World Refugee Day – Hope is stronger than fear

19.June 2023

The 20th of June marks World Refugee Day, a day to honour the strength, resilience, and bravery of people who have been forced to flee their home country to escape conflict or persecution.

This vulnerable group of people often receive immediate aid to survive, such as food and shelter, but sadly, their mental health and well-being are frequently overlooked.  That’s where we come in.

At RED NOSES, we founded our Emergency Smile (ES) programme to address the needs of people facing crisis situations. This includes people who have been forced to flee their homes and deal with challenging circumstances such as food shortages, insecurity, and fear.

The United Nations declares that mental health is a human right for everyone. Sadly, refugees are particularly vulnerable to experiencing anxiety, stress, and depression. For example, a recent study showed that over 73% of people surveyed in a refugee camp in Samos screened positive for anxiety disorder – in some sites, it was as high as 100%. Our ES programme focuses on working together with this vulnerable group to create moments of joy through the art of clowning.

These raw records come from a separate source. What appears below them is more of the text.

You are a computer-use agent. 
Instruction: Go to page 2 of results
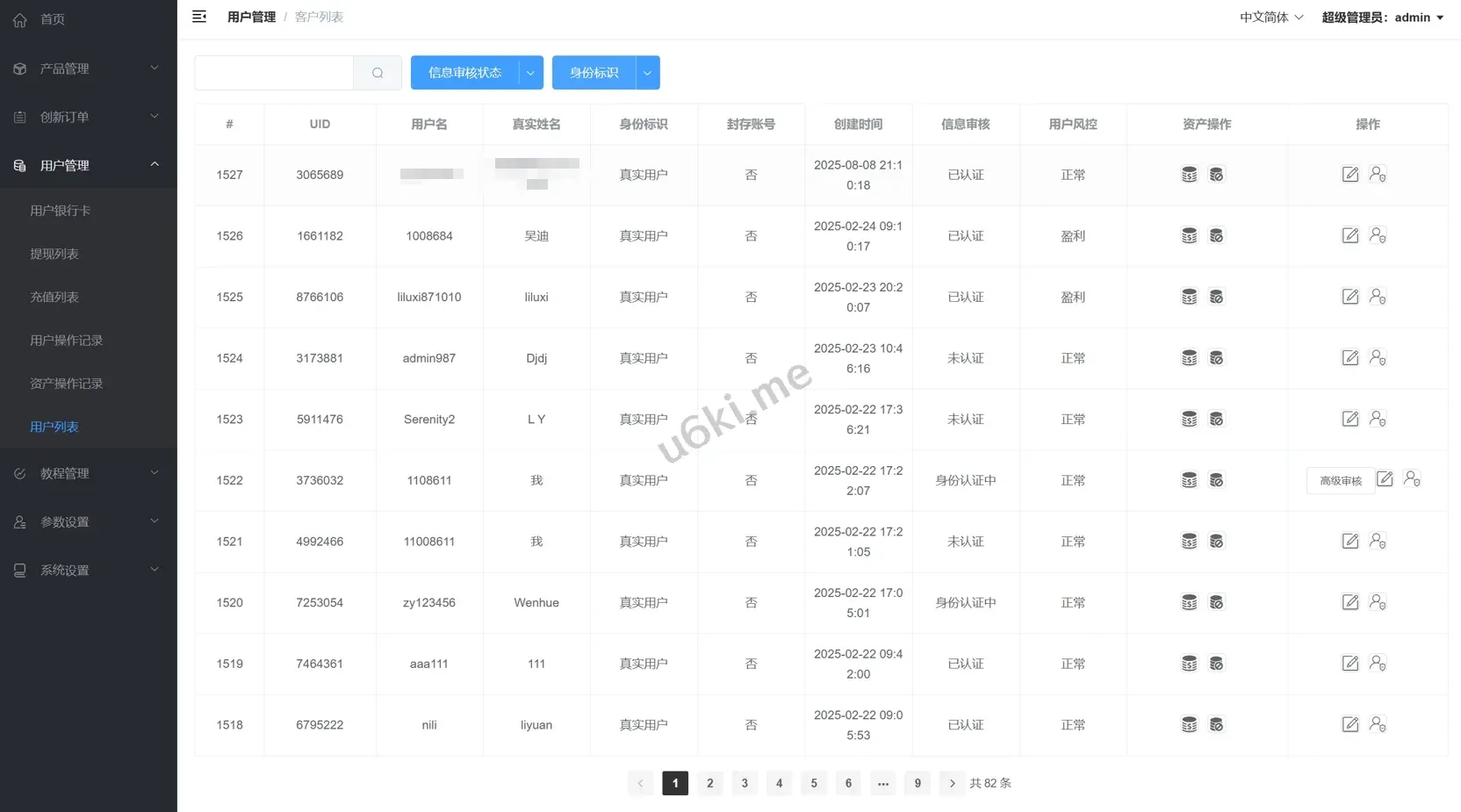click(709, 783)
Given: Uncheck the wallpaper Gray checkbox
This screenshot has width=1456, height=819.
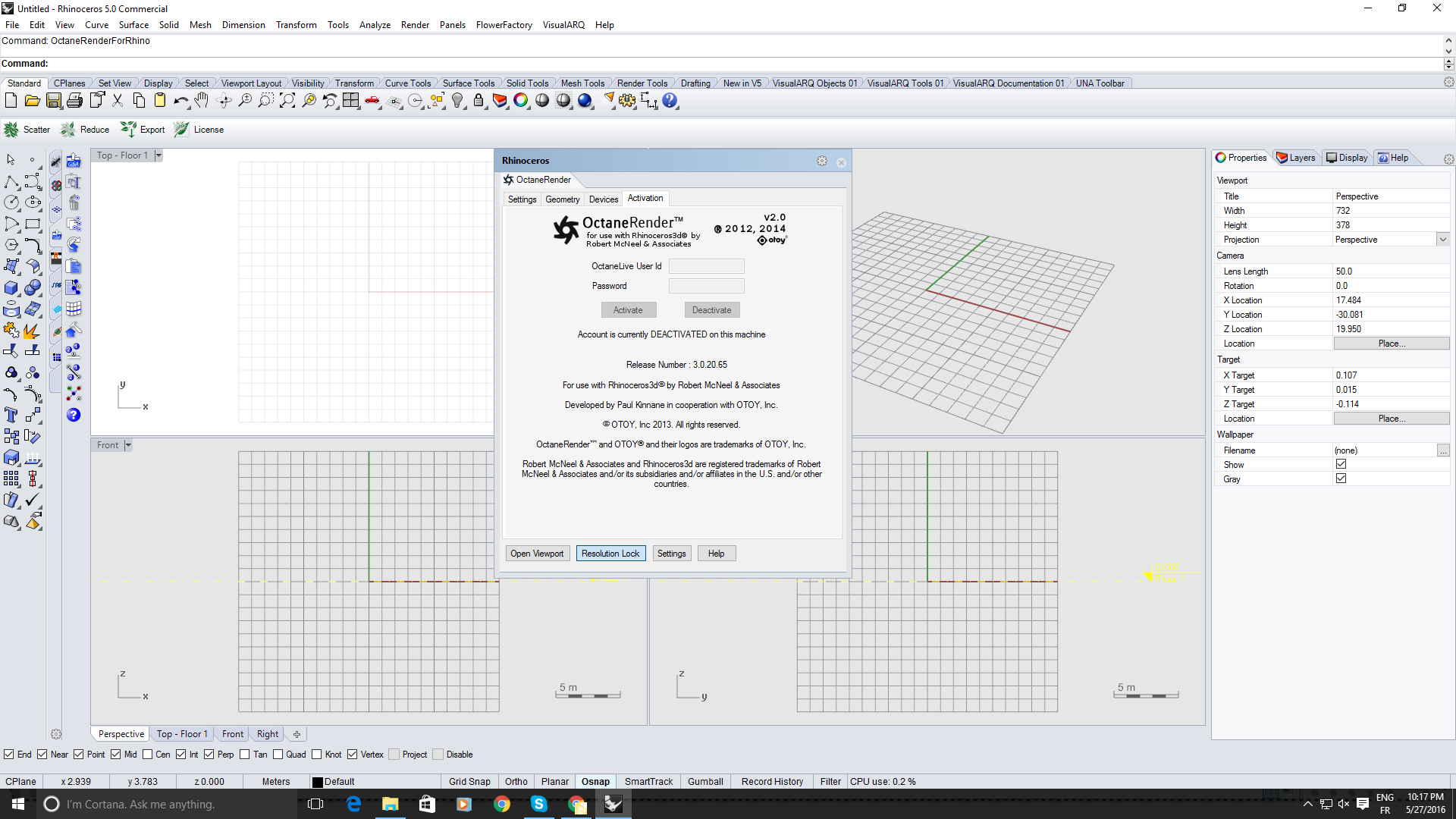Looking at the screenshot, I should (1341, 479).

Our ES clowns undergo extensive training so that they are better equipped to support people dealing with high levels of adversity, trauma, or other extremely stressful circumstances.

ES missions feature four different artistic formats, all designed to address various needs. From confidence building through Circus Smile workshops to sharing laughter and joy during Musical Parades, our intention is to create an impact that lasts, even after we’ve gone. You can read more about how we spread happiness through Emergency Smile right here.

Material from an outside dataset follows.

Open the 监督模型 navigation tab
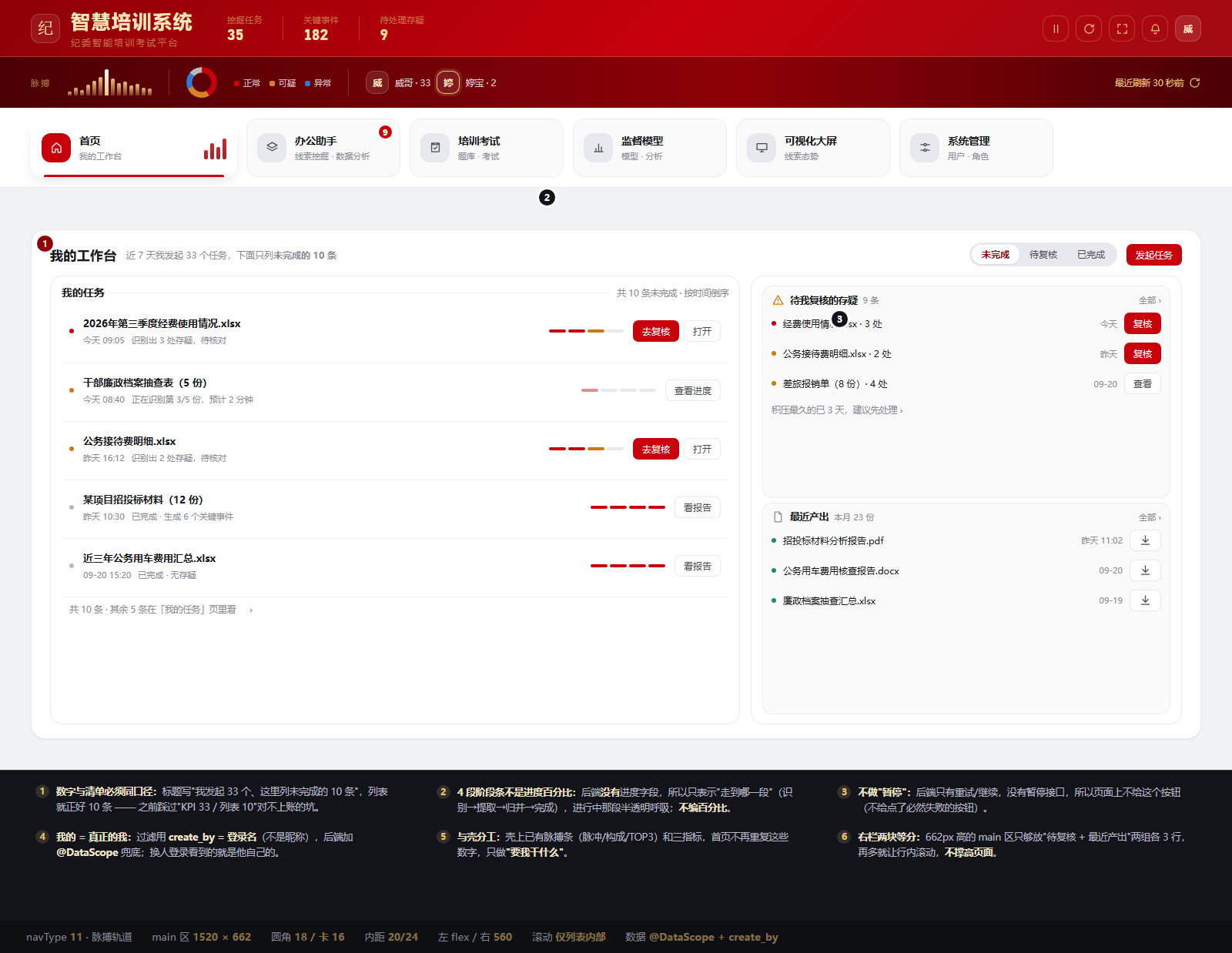The width and height of the screenshot is (1232, 953). (x=650, y=148)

All of us here at RED NOSES believe in the power of laughter to create hope. Here’s what our CEO, Natalie Porias had to say about our work with refugees:

“Within every refugee lies an indomitable spirit that endures through adversity. Through art and especially the art of clowning we can embrace the power of compassion and understanding, laughter, play and human encounters can heal the scars of displacement. Together, we can build a world where the importance of mental health is recognized for everyone, where hope transcends despair, and where every refugee finds solace and resilience within themselves- in laughter there is hope.”

It's our honour to work together with this brave group of people and spread smiles and hope through the art of clowning.